FIRST.. YES WE'RE BILLED BY KILO WATT HR.. IN THE U.S.A,
BUTTTTTTTTTT
240V RUNS AT A LESSER AMP WHICH MEANS IT PRODUCES LESS KILO WATTS!!!!!! HERE LOOK AT THISSS ....... KW IS $$$$ KW IS $$$$
240V MORE.. 120V LESS..
Click to expand...

OHMS law buddy, watts = volts x amps. does not matter how you get there. do the math bud

dentonland said:
SECONDLY
you responded that "your billed by voltage or current"
GUESS WHAT VOLTAGE IS CURRENT
but you wouldnt know that eh.....
Click to expand...

umm no i didnt. here is what I said

You are billed by KW hr.

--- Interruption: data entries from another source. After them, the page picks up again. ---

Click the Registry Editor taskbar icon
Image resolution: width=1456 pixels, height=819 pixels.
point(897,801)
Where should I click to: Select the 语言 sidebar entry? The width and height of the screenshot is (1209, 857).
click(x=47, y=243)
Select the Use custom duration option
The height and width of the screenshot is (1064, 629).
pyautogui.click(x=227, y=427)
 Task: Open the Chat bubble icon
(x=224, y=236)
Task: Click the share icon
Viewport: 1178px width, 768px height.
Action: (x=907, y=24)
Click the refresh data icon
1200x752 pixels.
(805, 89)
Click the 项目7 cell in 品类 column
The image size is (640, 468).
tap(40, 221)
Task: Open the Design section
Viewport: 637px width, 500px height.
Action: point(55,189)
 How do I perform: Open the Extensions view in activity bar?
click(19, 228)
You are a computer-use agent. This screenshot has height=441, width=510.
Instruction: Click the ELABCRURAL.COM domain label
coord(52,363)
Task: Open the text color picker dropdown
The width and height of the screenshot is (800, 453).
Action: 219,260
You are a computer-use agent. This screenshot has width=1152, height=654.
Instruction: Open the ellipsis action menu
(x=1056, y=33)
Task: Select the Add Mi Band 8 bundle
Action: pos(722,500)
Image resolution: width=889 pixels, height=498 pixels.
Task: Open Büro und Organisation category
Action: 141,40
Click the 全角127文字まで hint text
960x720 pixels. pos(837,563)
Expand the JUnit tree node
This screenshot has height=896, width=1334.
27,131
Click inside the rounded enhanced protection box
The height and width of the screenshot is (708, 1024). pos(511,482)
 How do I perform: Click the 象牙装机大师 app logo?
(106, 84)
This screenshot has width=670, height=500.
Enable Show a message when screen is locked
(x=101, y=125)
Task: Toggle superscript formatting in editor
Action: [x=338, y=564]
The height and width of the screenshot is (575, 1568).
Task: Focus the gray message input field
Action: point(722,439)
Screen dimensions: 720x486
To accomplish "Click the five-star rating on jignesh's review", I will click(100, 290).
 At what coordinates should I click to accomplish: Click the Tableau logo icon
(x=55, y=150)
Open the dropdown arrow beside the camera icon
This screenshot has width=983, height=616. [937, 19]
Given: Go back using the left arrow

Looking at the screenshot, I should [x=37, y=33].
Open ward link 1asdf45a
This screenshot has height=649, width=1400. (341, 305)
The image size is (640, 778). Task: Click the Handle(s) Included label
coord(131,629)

That is 1000 watts per hour. You are billed by the power used, regardless of voltage or current
Click to expand...

dentonland said:
THIRD
take a load meter and put in on the white or black you instructed...
where at the panel
well.....
you wont get a reading testing the white wire... unhook it at the panel and
you'll fry everything..why dont you try that and prove me wrong..
and if you test your neutral at the fixture there's load no on it.
YOU NEED TO CHECK YOURSELF BEFORE YOU WRECK YOURSELF
Click to expand...

Not at the panel, at the ballast. right before the ballast. No need to disconnect anything, the clamp meter goes around the wire, you wont blow anything. I was referring to 240V applications, I have never run my lights on 120



I am SO GLAD others are realizing what an idiot you are. I think the mods need to step in and ban you.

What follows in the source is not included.